=== SELECTED EXTRACT ===
* BEGIN *

Meade and Celestron’s
Optics are Excellent Now
I’m not just talking about the dreaded Halley-scopes, the
SCTs produced during the comet Halley craze, when I say Schmidt Cassegrain
optics could be variable in the past. There were some excellent ones, but there
were also some dogs. The good news is that both companies are very
consistent today. There may be fewer stand-out scopes, but there are also far
fewer poor ones. Add to that advances like Celestron’s Edge optics which reduce
coma and field curvature, and Meade’s ACF optics, which reduce coma (and which
are available in f/8), and it’s no exaggeration to say that in general terms
SCT optics are better than they ever were.
The SCT is Well-suited
for a Variety of Tasks
Thanks to features like the moving mirror focusing system dreamt
up by the man who invented the commercial SCT in the 1960s, Celestron’s founder
Tom Johnson, few telescopes are so suited to such a wide variety of tasks. You
can take high resolution pictures of Jupiter one night, observe deep sky
objects the next, and do spectroscopy of distant galaxies the evening after
that.
It’s not just that the moving mirror focusing gives the SCT
tremendous a back focus range that will accommodate eyepieces, cameras, and
other sensors of all types, it’s that it has become the PC or telescopes. The SCT has been around in commercial form
for over 50 years, and both companies have more or less retained the standards
Celestron implemented in the 70s. A visual back from the mid-1980s will still
screw on to any modern Meade or Celestron SCT. That means there’s a huge number of
accessories and add-ons for these scopes.
Those many accessories include focal reducers and extenders
(Barlows), and thanks to the Schmidt Cassegrain’s focus range, it’s easy to
make these things work on the telescope for visual or imaging use. Most SCTs are natively f/10 telescopes, but just a
few dollars gets you extenders and reducers that give you an f/20 and an f/6.3
too. It’s like having three telescopes for the price of one.
The Schmidt CAT is
Usually on the Cutting Edge of Technology
When some new innovation is developed, it’s usually
developed for SCTs first. When goto came
to commercial amateur scopes, it came in the form of the Celestron Compustar
and Meade LX200 SCTs first. If you want the latest and the greatest—like
Meade’s Starlock System, which provides integrated guiding and goto—look for it
in Schmidt Cassegrains and especially fork-mount SCTs first. Why? In part
because Meade and Celestron SCTs are still the most popular commercial
telescope. The numbers keep the prices down despite ever increasing (electronic)
features. An impetus to this innovation is the fact that you’ve
got two companies competing for one small market. It’s like Honda and
Toyota—the two keep innovating and adding more features in hopes of pulling
ahead of the competition.

* END *

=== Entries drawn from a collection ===
* BEGIN *

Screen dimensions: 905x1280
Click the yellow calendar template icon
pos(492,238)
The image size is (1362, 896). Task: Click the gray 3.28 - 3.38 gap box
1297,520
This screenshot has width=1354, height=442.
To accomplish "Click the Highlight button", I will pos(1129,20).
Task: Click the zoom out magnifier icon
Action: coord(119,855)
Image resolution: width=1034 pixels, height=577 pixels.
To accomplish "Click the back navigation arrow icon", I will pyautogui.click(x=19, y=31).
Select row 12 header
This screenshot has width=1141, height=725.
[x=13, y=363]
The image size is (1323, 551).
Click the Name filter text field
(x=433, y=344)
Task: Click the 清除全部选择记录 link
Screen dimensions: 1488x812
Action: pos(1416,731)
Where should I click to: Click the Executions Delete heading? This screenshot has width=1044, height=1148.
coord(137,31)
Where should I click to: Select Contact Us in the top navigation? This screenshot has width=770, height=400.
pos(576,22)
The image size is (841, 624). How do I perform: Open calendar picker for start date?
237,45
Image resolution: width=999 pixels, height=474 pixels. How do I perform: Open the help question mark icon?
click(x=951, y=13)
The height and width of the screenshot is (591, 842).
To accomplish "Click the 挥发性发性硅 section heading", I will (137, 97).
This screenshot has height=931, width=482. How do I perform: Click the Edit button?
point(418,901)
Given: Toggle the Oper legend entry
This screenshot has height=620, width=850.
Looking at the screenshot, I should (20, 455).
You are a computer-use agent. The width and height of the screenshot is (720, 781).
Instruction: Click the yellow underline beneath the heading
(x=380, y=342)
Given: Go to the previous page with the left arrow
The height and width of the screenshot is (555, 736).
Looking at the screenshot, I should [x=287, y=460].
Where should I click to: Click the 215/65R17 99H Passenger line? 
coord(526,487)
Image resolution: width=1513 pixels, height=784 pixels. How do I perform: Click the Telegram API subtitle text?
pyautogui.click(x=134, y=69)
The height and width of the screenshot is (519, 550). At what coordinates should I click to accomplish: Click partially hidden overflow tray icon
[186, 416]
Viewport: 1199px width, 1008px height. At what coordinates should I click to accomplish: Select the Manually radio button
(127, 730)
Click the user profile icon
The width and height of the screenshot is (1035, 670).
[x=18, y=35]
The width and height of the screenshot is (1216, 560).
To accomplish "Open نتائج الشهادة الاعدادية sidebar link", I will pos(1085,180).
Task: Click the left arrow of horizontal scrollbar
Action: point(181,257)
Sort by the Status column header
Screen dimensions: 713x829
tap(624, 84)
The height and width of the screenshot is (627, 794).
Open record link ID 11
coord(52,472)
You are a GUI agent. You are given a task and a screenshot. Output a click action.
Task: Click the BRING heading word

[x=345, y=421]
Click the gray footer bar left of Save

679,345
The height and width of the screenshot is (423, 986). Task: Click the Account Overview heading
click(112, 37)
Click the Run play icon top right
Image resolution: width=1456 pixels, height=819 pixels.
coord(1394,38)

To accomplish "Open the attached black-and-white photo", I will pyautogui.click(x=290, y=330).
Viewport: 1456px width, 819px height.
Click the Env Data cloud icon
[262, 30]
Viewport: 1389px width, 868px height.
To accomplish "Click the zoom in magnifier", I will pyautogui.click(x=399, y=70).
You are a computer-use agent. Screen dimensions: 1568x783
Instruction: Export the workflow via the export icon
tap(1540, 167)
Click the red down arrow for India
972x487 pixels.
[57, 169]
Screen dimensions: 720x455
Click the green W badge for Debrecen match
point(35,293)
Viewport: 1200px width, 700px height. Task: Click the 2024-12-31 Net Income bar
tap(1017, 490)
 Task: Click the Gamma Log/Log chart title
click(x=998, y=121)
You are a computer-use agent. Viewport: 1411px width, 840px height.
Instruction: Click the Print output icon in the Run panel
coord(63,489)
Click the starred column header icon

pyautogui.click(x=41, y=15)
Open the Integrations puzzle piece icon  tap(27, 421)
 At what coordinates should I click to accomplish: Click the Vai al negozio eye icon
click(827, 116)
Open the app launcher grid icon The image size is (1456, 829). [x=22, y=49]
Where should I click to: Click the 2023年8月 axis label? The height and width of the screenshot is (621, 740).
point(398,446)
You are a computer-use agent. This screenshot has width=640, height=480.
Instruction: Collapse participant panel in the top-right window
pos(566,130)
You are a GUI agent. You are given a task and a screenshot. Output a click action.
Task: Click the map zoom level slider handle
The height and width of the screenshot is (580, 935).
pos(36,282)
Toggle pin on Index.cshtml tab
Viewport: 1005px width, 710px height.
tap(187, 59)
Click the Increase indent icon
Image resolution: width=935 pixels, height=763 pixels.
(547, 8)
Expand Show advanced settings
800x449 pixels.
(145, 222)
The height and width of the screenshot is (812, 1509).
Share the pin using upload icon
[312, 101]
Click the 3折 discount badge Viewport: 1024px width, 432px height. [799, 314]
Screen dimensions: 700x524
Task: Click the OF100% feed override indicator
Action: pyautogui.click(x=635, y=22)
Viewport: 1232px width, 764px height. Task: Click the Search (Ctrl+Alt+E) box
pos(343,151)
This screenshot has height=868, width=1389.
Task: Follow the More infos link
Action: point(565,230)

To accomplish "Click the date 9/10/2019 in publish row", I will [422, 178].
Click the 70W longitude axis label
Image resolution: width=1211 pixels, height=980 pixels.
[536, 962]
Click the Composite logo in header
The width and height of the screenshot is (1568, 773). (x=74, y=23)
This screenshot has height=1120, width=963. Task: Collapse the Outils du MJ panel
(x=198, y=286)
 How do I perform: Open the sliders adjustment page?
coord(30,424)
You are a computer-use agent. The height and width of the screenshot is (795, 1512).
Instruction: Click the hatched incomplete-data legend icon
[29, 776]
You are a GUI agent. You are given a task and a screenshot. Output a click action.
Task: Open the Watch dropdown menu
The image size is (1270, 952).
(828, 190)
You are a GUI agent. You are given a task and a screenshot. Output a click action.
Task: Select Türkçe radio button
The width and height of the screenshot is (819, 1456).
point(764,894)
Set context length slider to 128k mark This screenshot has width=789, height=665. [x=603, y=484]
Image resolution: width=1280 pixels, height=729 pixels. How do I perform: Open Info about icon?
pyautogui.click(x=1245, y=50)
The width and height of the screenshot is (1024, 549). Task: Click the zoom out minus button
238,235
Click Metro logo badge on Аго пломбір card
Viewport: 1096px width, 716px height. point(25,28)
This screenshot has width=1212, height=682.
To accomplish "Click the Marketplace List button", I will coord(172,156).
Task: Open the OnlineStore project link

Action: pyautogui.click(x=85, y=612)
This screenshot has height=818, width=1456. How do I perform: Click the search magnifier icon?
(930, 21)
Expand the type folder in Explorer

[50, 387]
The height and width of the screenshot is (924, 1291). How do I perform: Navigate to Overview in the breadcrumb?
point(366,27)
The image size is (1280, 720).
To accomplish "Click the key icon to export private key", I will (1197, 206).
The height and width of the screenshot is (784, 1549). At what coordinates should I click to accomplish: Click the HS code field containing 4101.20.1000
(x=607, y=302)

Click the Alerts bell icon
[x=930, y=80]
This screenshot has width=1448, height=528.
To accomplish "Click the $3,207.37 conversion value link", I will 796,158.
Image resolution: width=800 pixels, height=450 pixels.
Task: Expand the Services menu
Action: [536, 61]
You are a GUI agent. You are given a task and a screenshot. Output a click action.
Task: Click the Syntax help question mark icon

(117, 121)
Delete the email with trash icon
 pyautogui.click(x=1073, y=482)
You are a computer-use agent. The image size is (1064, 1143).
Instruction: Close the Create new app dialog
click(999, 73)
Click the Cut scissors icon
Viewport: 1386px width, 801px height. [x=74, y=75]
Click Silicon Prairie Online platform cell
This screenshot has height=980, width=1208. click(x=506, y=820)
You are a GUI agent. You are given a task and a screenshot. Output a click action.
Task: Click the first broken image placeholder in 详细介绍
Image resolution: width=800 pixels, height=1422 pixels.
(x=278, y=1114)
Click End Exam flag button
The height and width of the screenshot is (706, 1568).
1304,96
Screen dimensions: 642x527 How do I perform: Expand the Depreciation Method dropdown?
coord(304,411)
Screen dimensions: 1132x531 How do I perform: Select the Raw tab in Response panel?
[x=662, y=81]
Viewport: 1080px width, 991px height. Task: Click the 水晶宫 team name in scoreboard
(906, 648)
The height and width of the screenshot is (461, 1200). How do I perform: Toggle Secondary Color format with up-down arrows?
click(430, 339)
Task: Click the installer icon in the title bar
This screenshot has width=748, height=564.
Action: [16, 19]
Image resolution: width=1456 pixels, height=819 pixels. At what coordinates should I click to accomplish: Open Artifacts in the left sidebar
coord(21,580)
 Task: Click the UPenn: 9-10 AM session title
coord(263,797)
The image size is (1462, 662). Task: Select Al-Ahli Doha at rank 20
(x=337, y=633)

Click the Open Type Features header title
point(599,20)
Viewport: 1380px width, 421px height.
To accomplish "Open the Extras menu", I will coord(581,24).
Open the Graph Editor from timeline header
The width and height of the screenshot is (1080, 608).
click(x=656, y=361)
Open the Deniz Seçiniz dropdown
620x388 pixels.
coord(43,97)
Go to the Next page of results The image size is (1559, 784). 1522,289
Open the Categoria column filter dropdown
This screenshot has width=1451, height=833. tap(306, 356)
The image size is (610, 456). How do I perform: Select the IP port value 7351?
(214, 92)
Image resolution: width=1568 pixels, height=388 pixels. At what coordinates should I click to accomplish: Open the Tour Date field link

* END *

=== COMPLETE THE FOLLOWING ===
1. Rewrite more briefly the paragraph beginning "Those many accessories include" in the passage on Schmidt-Cassegrain telescopes, retaining its main facts.
2. Reproduce verbatim the stretch of the passage on Schmidt-Cassegrain telescopes from "The Schmidt CAT" through "ever increasing (electronic)".

=== PER-TASK OUTPUTS ===
1. These telescopes have many accessories, including focal reducers and extenders (Barlows), and the Schmidt Cassegrain's focus range makes them easy to use for visual or imaging work. Most SCTs are natively f/10, but inexpensive extenders and reducers also provide f/20 and f/6.3, which is like having three telescopes for the price of one.

2.
The Schmidt CAT is
Usually on the Cutting Edge of Technology
When some new innovation is developed, it’s usually
developed for SCTs first. When goto came
to commercial amateur scopes, it came in the form of the Celestron Compustar
and Meade LX200 SCTs first. If you want the latest and the greatest—like
Meade’s Starlock System, which provides integrated guiding and goto—look for it
in Schmidt Cassegrains and especially fork-mount SCTs first. Why? In part
because Meade and Celestron SCTs are still the most popular commercial
telescope. The numbers keep the prices down despite ever increasing (electronic)